La subversión de los valores de toda una época, la desalentadora experiencia de los conflictos mundiales contemporáneos y el reconocimiento del monstruo, no ya únicamente como un factor externo sino como consecuencia o reflejo de la propia sociedad, son factores importantes a la hora de entender porqué en una película alguien sigue amando y protegiendo a su hijo, o a su aristocrático señorito, aunque sea un malvado vampiro.
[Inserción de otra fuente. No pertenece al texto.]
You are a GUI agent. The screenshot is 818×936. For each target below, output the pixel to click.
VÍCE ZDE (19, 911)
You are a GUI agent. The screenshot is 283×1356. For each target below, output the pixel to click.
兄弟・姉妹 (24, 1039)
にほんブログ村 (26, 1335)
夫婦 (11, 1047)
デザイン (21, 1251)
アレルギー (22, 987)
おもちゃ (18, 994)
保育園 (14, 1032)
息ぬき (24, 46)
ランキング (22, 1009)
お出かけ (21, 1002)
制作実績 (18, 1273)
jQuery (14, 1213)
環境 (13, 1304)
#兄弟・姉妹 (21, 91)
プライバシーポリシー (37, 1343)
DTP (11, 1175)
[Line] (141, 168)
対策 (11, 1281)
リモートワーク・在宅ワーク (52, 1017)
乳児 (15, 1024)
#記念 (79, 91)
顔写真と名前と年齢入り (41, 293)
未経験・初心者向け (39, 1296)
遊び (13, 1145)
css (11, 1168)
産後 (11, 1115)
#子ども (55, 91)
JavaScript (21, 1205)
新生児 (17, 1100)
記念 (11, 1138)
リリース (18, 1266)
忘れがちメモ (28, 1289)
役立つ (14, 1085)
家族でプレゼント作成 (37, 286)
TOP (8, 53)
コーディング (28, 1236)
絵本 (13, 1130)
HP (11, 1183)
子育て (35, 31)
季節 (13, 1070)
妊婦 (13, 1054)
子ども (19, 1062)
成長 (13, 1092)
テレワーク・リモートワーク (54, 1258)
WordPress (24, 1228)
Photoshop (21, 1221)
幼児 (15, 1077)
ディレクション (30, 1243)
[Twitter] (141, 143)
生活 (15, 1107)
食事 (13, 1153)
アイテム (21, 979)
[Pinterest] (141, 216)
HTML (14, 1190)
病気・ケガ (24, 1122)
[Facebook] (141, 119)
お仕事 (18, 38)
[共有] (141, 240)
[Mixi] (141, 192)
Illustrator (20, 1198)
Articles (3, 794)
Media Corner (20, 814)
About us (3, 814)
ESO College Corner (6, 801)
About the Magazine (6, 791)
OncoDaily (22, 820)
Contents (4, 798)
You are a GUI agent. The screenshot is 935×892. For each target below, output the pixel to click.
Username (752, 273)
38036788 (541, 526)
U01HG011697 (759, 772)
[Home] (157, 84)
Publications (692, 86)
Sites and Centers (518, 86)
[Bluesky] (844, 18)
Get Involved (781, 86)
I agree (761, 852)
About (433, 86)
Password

La segunda película de la serie de films sobre Drácula producidos por Hammer Films, y dirigido también por Terence Fisher, abunda en la transgresión de su predecesora respetando y aprovechando enormemente –probablemente como en ninguna otra ocasión cinematográfica– la figura y esencia original del personaje literario creado por Abraham Stoker, penetrando de forma salvaje en la sorpresa, el horror y la fascinación producidos por el hecho de alterar las estructuras de la autoridad moral.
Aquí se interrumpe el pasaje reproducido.